▶ [What is expected]: Would you repeat all of the records underneath, exactly as written?

▶ [Given records]:

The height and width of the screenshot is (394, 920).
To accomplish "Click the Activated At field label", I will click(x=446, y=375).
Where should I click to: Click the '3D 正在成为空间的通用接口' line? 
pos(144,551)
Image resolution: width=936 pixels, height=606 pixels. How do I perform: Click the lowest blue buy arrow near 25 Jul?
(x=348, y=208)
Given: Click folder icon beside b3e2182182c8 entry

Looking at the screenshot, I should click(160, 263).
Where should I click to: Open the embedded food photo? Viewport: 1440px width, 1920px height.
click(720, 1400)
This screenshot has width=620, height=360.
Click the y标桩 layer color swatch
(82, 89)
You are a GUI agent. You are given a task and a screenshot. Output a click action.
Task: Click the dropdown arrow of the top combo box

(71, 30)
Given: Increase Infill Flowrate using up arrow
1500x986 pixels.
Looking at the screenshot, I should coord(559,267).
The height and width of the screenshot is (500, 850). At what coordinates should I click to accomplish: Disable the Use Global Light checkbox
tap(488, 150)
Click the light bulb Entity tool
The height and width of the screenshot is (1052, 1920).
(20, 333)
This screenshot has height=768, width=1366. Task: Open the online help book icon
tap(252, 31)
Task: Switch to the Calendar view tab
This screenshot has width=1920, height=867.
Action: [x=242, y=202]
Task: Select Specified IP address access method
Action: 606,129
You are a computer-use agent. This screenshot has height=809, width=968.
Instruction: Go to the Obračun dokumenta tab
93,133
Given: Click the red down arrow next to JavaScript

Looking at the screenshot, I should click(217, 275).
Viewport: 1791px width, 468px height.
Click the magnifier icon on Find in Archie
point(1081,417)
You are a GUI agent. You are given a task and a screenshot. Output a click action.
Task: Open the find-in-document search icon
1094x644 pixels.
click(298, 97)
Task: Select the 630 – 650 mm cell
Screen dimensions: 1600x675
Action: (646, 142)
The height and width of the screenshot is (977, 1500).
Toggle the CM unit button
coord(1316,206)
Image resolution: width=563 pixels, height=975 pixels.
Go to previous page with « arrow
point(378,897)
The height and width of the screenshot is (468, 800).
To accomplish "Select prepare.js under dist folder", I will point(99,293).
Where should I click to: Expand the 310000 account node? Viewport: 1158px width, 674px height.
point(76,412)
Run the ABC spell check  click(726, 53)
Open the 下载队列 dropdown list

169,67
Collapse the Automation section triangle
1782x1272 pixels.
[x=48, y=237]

▶ [Final answer]:
The height and width of the screenshot is (394, 920).
To accomplish "Click the Activated At field label", I will click(x=446, y=375).
Where should I click to: Click the '3D 正在成为空间的通用接口' line? 
pos(144,551)
Image resolution: width=936 pixels, height=606 pixels. How do I perform: Click the lowest blue buy arrow near 25 Jul?
(x=348, y=208)
Given: Click folder icon beside b3e2182182c8 entry

Looking at the screenshot, I should click(160, 263).
Where should I click to: Open the embedded food photo? Viewport: 1440px width, 1920px height.
click(720, 1400)
This screenshot has width=620, height=360.
Click the y标桩 layer color swatch
(82, 89)
You are a GUI agent. You are given a task and a screenshot. Output a click action.
Task: Click the dropdown arrow of the top combo box

(71, 30)
Given: Increase Infill Flowrate using up arrow
1500x986 pixels.
Looking at the screenshot, I should coord(559,267).
The height and width of the screenshot is (500, 850). At what coordinates should I click to accomplish: Disable the Use Global Light checkbox
tap(488, 150)
Click the light bulb Entity tool
The height and width of the screenshot is (1052, 1920).
(20, 333)
This screenshot has height=768, width=1366. Task: Open the online help book icon
tap(252, 31)
Task: Switch to the Calendar view tab
This screenshot has width=1920, height=867.
Action: [x=242, y=202]
Task: Select Specified IP address access method
Action: 606,129
You are a computer-use agent. This screenshot has height=809, width=968.
Instruction: Go to the Obračun dokumenta tab
93,133
Given: Click the red down arrow next to JavaScript

Looking at the screenshot, I should click(217, 275).
Viewport: 1791px width, 468px height.
Click the magnifier icon on Find in Archie
point(1081,417)
You are a GUI agent. You are given a task and a screenshot. Output a click action.
Task: Open the find-in-document search icon
1094x644 pixels.
click(298, 97)
Task: Select the 630 – 650 mm cell
Screen dimensions: 1600x675
Action: (646, 142)
The height and width of the screenshot is (977, 1500).
Toggle the CM unit button
coord(1316,206)
Image resolution: width=563 pixels, height=975 pixels.
Go to previous page with « arrow
point(378,897)
The height and width of the screenshot is (468, 800).
To accomplish "Select prepare.js under dist folder", I will point(99,293).
Where should I click to: Expand the 310000 account node? Viewport: 1158px width, 674px height.
point(76,412)
Run the ABC spell check  click(726, 53)
Open the 下载队列 dropdown list

169,67
Collapse the Automation section triangle
1782x1272 pixels.
[x=48, y=237]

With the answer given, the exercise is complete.